As the owner of a new pest control company, one of the things you may be struggling with figuring out is how much to charge for your services to remain competitive. If you charge too little, you won’t make enough profits, and you won’t be able to grow your company.
Additionally, some owners believe that up-charging customers and inflating prices is an effective strategy because it gives the appearance of legitimacy and quality. However, studies have found that this is not the case. If you price your services too high, you can end up driving customers away.
So, just how much should you charge for pest control jobs? In this article, we’ll cover all of the things that should go into your decision. By the end of the article, you’ll know exactly how to price pest control services so that you can remain competitive in the industry.
How Much Does Pest Control Cost?
Before setting your price, you should investigate the average price for pest control services in your area. How much does an exterminator cost these days anyway? The average pest control costs can vary depending on where you are. For instance, the price of pest control jobs for rodent infestation in New York City is higher than it is in Idaho. Check out a few of your competitor’s websites to determine the average pest control costs in your area, which will give you a ballpark of what you should be shooting for.
Remember that when setting your price, customers are looking for value. They don’t want to feel as though they’re being “ripped off,” but they also want to make sure that you offer a quality service. If you undercut your competition considerably, you may not appear trustworthy to others. Perhaps you’re providing poor service or using cheaper products. Just because you’re the “cheapest” does not mean you’re the “best.”
Not All Pest Control Pricing is the Same
The other thing to consider when determining how much to charge is that not all residential or commercial pest control pricing is the same. Numerous factors go into the price of a project. We’ve highlighted some of those factors below.
Size of the Building You’re Treating
One of the first factors that can help determine how much you’ll charge for your services is the size of the building that you’re treating. For instance, you’re not going to charge the same for a residential basement as you would a multi-story building.
Take time to figure out how you want to set your pricing. Will it be by story? By room? Perhaps the easiest way is by the square footage of the treated area. For example, maybe you can consider tiered rates, with something along the lines of:
- Less than 2,500 square feet costs X
- 2,500 – 5,000 square feet costs Y
- 5,000+ square feet costs Z
One thing to remember when setting your tiers is the breakeven prices. Consider the time and material cost that you’re going to spend and set your prices from there.

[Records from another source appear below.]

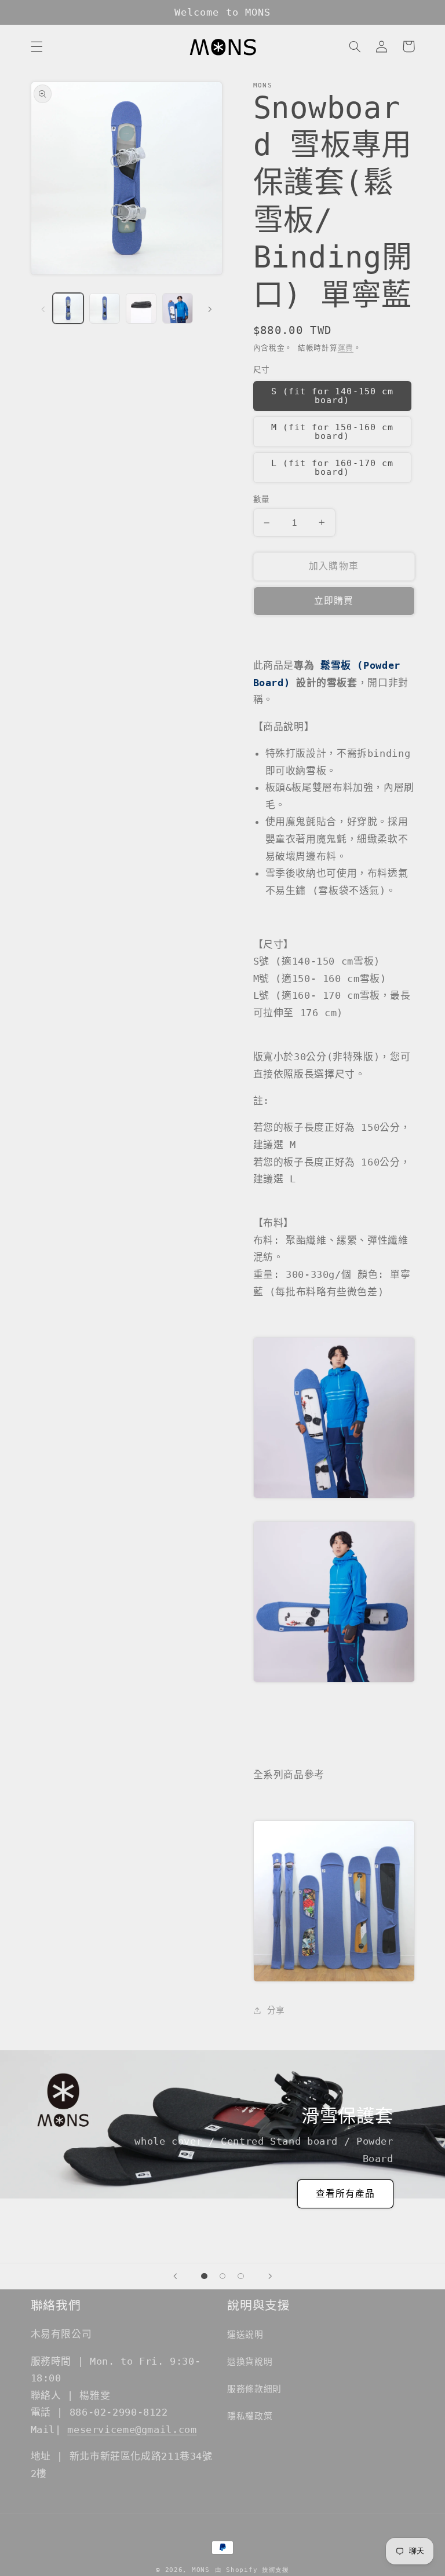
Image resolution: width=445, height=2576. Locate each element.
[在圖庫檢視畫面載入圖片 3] (141, 308)
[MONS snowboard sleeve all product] (334, 1978)
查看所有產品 (345, 2193)
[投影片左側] (43, 308)
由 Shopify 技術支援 (252, 2569)
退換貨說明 (249, 2361)
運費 (345, 347)
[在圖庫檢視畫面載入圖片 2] (104, 308)
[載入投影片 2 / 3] (222, 2276)
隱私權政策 (249, 2416)
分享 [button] (276, 2010)
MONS (201, 2569)
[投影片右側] (209, 308)
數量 (261, 499)
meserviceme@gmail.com (131, 2429)
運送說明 (245, 2334)
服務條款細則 (254, 2389)
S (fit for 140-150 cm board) (332, 395)
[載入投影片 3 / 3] (241, 2276)
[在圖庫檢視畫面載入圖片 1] (68, 308)
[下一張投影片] (270, 2276)
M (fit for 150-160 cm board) (332, 431)
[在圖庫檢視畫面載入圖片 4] (177, 308)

The Type of Pest You’re Treating
The other thing to consider when determining your pricing is the type of pest you’re treating. We would not recommend offering customers “one size fits all” price plans. For instance, it costs significantly more to get rid of Smokey Brown roaches than it does to get rid of German cockroaches.
Additionally, some services may call for a thorough inspection before you can determine a treatment plan. For example, things like termite treatment and bat infestations will require you to survey the area before deciding the best course of action. Perhaps consider offering your customers a free consultation where you can take a look at the infestation before quoting them a price.

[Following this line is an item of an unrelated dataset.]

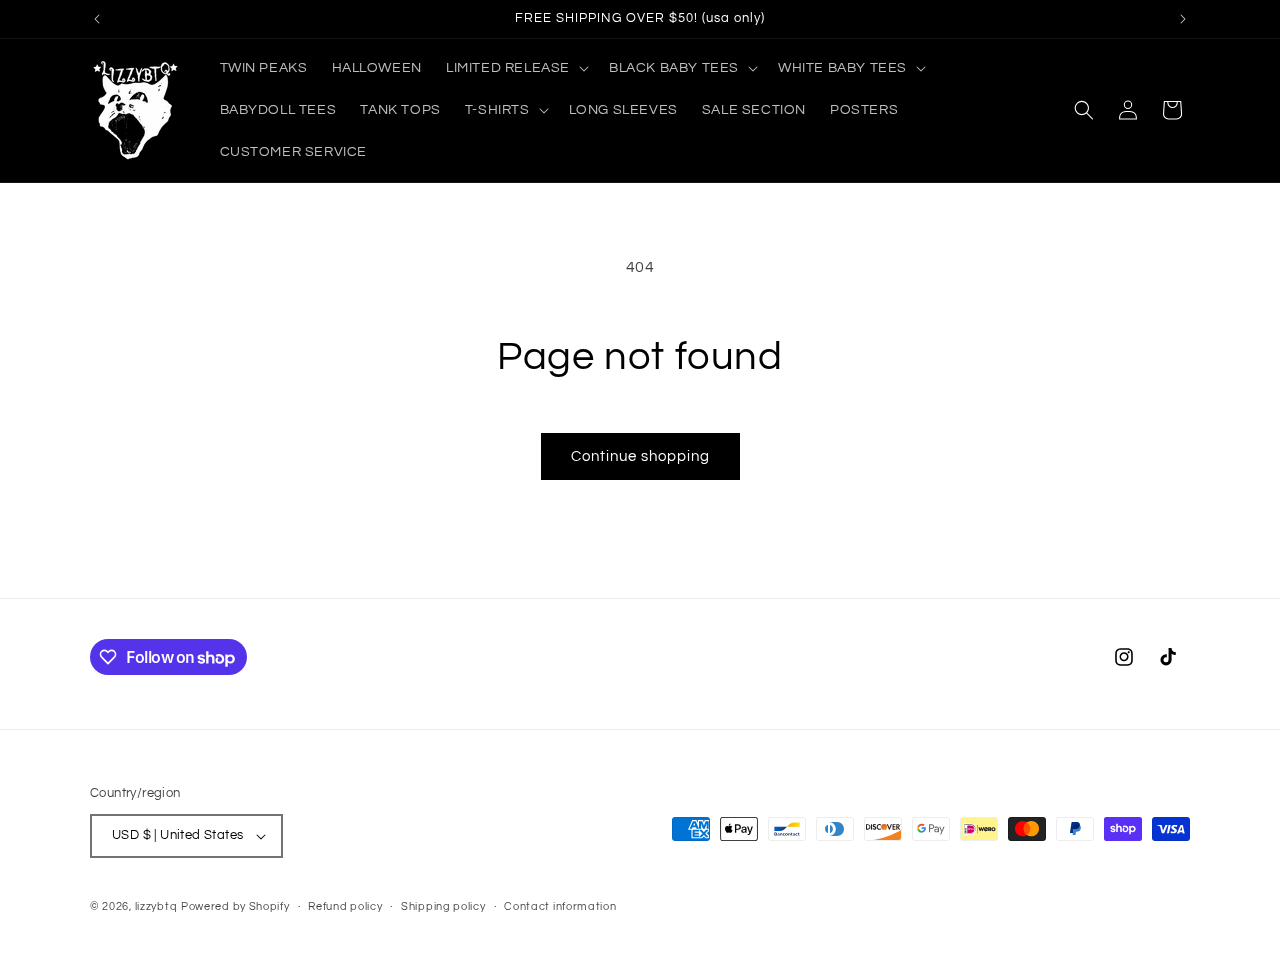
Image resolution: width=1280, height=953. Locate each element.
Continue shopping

How Often You’ll Need Pest Treatments
The other primary determining factor when setting your prices is how often you’ll need treatments. Can you eradicate it with a one-time sweep? Or does the process take longer, requiring multiple visits? For instance, if you’re killing rodents outdoors, you may need to stop by every couple of weeks to refill bait stations.
There may also be services that only occur seasonally. For example, if you live in a cold environment, rodents will look to come inside during the winter. You could offer a one-time seasonal sweep of a home to seal any vulnerable points, set traps, and advise the customer of structural work he or she will need to complete on the house to ensure it’s safe for the winter.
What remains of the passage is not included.